About this task →
Would you copy only the lines below, beginning with the one that contains "Open the Makeup" and running through the last entry line?
----------
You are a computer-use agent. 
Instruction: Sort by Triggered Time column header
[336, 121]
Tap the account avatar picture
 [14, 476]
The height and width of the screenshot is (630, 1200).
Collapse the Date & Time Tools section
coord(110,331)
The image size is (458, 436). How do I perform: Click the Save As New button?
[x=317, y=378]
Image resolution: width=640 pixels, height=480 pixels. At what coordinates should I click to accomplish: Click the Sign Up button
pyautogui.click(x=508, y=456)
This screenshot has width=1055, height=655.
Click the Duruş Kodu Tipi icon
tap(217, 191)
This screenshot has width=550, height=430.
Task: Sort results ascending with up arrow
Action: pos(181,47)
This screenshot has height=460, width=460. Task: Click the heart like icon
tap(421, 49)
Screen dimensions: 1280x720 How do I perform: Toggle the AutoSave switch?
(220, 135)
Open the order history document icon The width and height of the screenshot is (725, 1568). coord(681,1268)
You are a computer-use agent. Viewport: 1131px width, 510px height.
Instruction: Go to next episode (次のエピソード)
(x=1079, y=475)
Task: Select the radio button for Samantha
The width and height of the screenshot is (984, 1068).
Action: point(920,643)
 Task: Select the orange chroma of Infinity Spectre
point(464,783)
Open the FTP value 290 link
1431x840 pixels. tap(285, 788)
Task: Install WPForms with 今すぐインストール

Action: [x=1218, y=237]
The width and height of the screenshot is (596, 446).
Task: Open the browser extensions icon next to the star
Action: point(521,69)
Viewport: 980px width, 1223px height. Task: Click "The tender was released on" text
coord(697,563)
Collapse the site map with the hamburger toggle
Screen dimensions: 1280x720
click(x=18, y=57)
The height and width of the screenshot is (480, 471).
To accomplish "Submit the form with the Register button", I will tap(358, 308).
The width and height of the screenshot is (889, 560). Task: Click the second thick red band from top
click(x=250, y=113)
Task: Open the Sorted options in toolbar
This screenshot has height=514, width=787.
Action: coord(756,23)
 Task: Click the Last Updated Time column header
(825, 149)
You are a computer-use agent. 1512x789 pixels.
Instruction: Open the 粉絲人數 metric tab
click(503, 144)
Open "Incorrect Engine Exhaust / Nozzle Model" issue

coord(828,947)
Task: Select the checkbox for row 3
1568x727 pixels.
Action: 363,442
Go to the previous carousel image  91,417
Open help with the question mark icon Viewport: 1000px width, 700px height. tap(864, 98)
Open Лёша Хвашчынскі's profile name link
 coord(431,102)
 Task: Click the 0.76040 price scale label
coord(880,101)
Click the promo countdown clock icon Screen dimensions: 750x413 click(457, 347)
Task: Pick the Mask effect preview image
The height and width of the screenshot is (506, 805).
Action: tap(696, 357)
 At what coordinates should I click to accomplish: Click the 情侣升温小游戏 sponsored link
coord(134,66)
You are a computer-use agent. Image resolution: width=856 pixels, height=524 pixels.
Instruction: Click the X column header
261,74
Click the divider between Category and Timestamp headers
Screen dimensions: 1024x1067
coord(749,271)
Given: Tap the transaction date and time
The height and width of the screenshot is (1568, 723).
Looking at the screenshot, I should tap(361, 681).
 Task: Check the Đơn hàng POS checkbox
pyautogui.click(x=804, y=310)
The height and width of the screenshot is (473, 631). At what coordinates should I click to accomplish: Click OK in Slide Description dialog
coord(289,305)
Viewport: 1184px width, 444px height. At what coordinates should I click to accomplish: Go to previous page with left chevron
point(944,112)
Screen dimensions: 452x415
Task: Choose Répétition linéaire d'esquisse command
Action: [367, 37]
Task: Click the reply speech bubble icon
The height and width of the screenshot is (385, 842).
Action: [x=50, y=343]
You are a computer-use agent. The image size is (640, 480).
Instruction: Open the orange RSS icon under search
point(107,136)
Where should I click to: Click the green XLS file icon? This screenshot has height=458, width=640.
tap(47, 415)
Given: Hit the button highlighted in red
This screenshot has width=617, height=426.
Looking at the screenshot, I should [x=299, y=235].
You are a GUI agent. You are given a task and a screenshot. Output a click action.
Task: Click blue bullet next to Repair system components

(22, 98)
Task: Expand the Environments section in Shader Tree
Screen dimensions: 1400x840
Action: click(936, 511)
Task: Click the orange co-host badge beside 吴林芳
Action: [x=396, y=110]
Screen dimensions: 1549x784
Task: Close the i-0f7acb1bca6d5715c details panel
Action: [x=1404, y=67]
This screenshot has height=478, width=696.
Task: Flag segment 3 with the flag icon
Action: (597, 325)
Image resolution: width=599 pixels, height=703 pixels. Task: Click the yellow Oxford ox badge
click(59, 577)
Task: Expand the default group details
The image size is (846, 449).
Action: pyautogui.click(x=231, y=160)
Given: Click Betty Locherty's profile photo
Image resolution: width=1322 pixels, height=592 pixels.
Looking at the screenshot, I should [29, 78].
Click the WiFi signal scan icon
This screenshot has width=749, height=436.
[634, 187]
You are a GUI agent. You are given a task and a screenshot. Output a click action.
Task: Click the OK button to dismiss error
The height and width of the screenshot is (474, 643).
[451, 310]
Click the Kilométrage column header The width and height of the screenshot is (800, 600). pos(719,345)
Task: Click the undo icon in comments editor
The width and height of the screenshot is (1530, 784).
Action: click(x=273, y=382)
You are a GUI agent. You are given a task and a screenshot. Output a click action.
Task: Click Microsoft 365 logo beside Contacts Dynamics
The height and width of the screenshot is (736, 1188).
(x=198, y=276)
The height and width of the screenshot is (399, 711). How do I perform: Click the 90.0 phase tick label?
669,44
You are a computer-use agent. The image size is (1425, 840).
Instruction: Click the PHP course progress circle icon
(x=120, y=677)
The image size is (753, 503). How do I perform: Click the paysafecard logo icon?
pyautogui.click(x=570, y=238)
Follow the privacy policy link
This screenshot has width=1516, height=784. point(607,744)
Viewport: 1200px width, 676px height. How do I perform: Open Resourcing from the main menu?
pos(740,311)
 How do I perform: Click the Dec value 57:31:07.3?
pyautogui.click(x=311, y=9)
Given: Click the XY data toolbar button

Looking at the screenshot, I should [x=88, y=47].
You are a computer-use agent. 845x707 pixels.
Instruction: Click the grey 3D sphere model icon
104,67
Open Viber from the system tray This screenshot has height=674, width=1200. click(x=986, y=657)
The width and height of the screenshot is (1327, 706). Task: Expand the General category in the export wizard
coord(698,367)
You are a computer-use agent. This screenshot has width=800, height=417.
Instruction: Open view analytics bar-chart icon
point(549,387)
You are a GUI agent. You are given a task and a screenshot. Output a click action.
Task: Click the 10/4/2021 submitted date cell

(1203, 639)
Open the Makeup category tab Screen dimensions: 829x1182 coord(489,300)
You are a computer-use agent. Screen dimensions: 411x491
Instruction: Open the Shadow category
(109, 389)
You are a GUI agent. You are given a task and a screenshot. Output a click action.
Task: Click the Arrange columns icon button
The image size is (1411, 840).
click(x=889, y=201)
----------
Task output →
Open the Makeup category tab Screen dimensions: 829x1182 coord(489,300)
You are a computer-use agent. Screen dimensions: 411x491
Instruction: Open the Shadow category
(109, 389)
You are a GUI agent. You are given a task and a screenshot. Output a click action.
Task: Click the Arrange columns icon button
The image size is (1411, 840).
click(x=889, y=201)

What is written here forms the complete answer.